Quase um enclave dentro da Alemanha, Schaffhausen é o cantão suíço mais setentrional. E esta não é a única característica que o destaca entre os demais: é também o único cantão suíço – e um dos poucos lugares do mundo – onde o cidadão será multado se não votar.

A Assembleia Legislativa do Cantão de Schaffhausen votou a 17 de março último um aumento de 100% no valor da multa, que passou para SFr 6,- (equivalente a US$ 6,60). Pode parecer uma quantia irrisória, mas para os orgulhosos moradores e dirigentes desta região, a multa tem um valor simbólico.

Em uma linda manhã ensolarada de primavera, nosso trem chega à estação ferroviária de Schaffhausen. No caminho, acabamos de passar pelas Cataratas do Reno, a maior queda d’água da Europa. Após o desembarque, em poucos passos chegamos ao coração da compacta capital do cantão.

LISTAGEM
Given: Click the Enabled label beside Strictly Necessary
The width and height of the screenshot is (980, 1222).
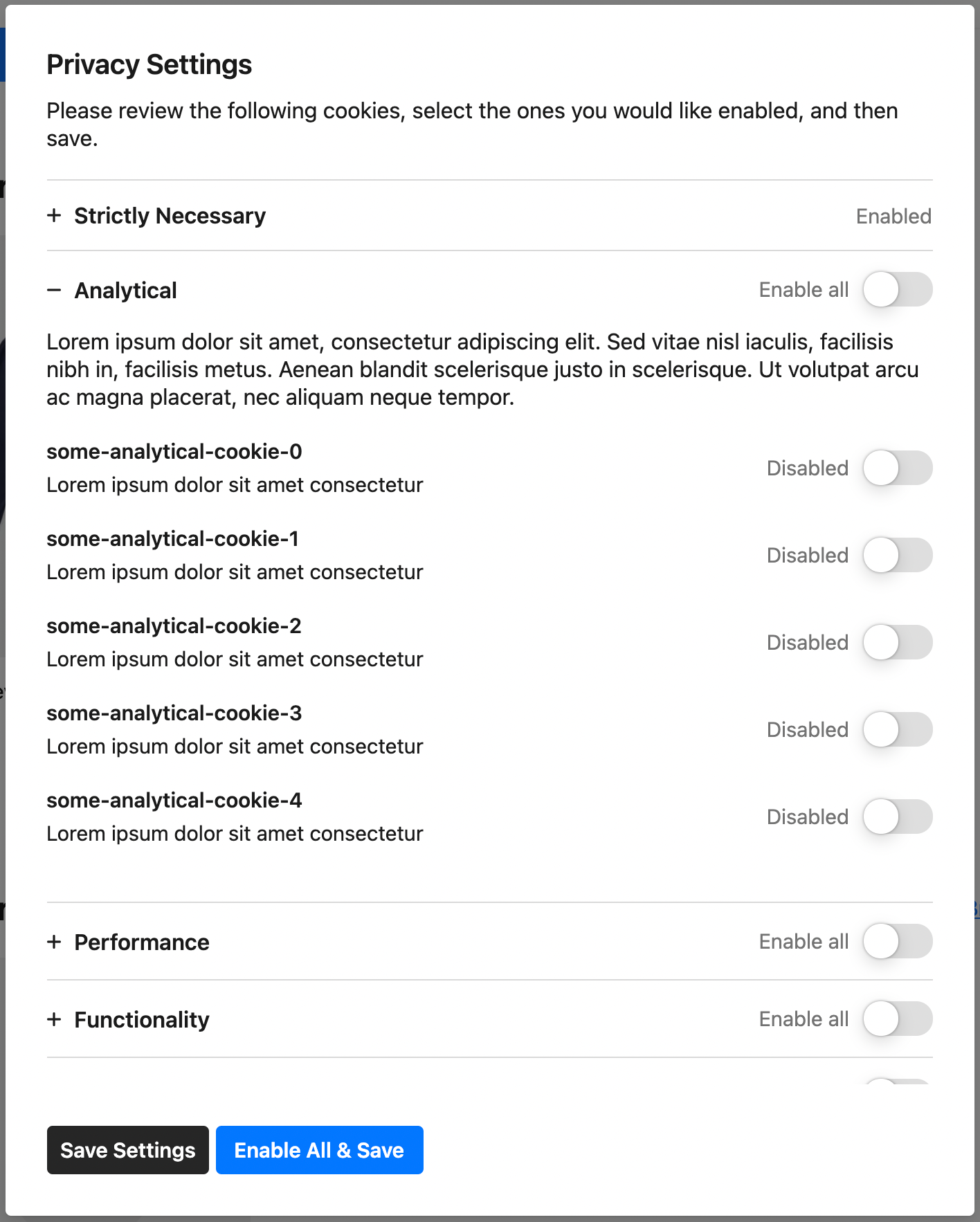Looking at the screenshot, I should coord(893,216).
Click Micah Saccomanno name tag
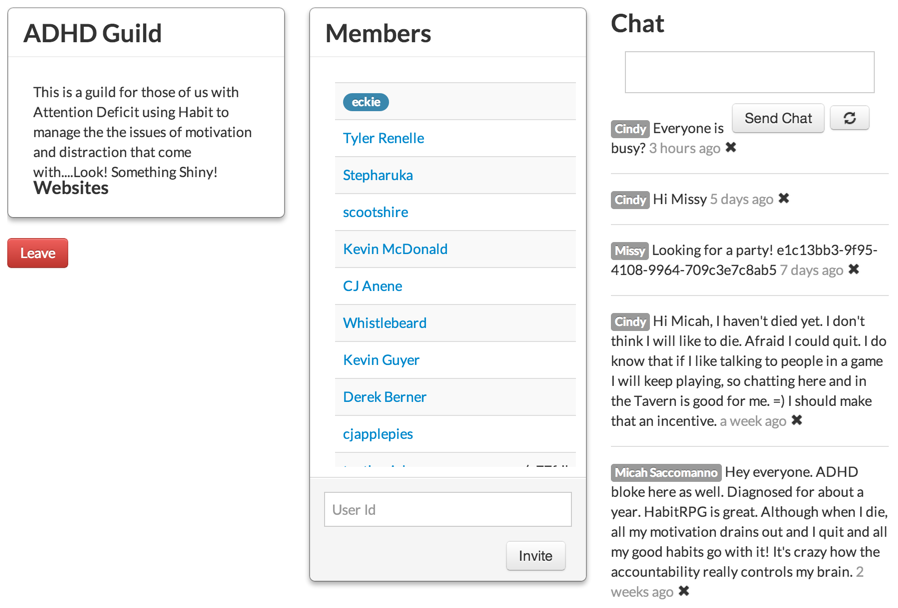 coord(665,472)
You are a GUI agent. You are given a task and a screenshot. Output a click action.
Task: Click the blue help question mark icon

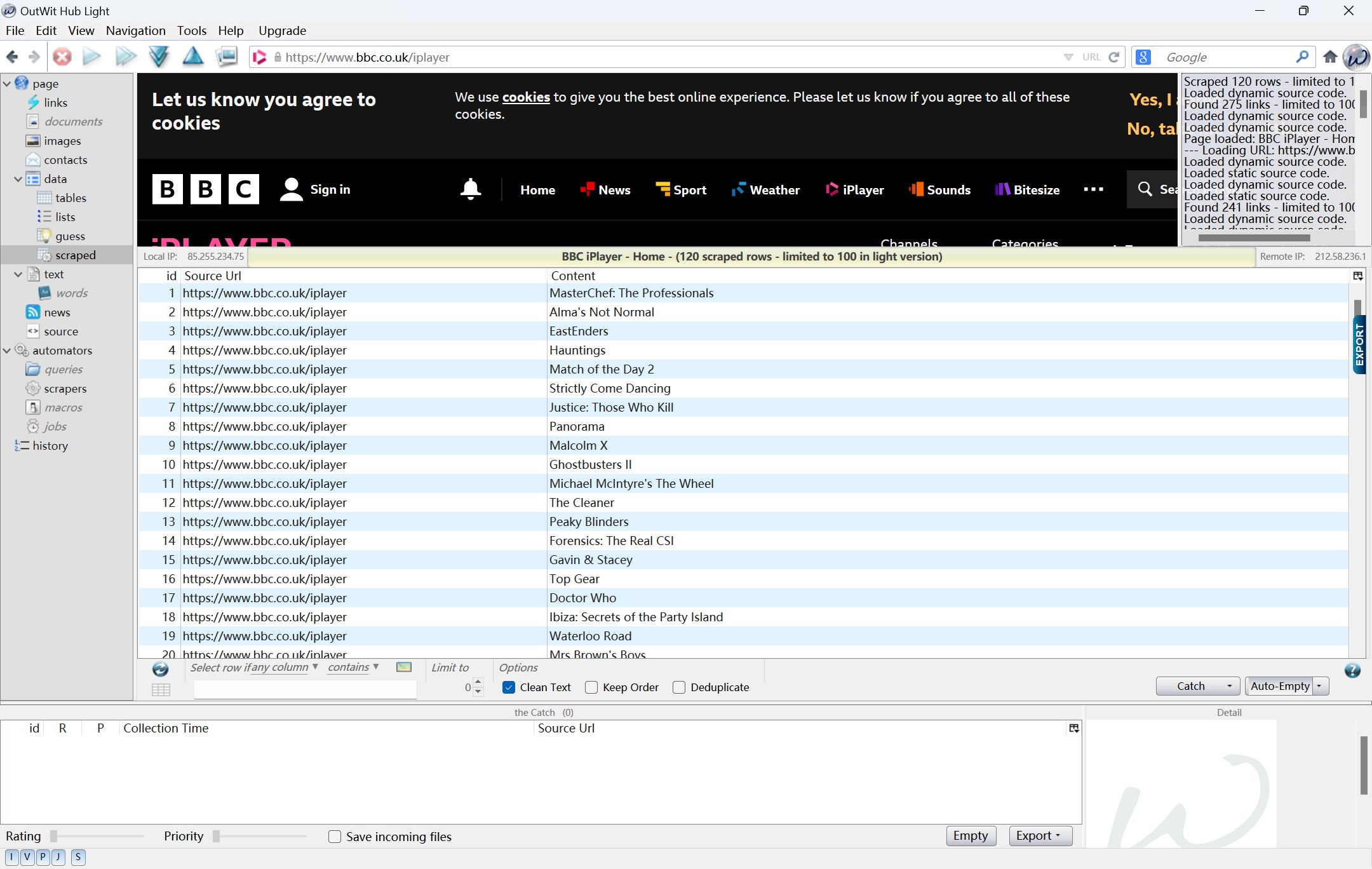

INSTRUÇÕES DO EXERCÍCIO
Por favor, liste todos os números escritos com algarismos no texto sobre Schaffhausen, com a unidade ou o símbolo que os acompanha. As linhas não têm nenhum papel aqui.

O RESULTADO
17 (de março)
100%
SFr 6,-
US$ 6,60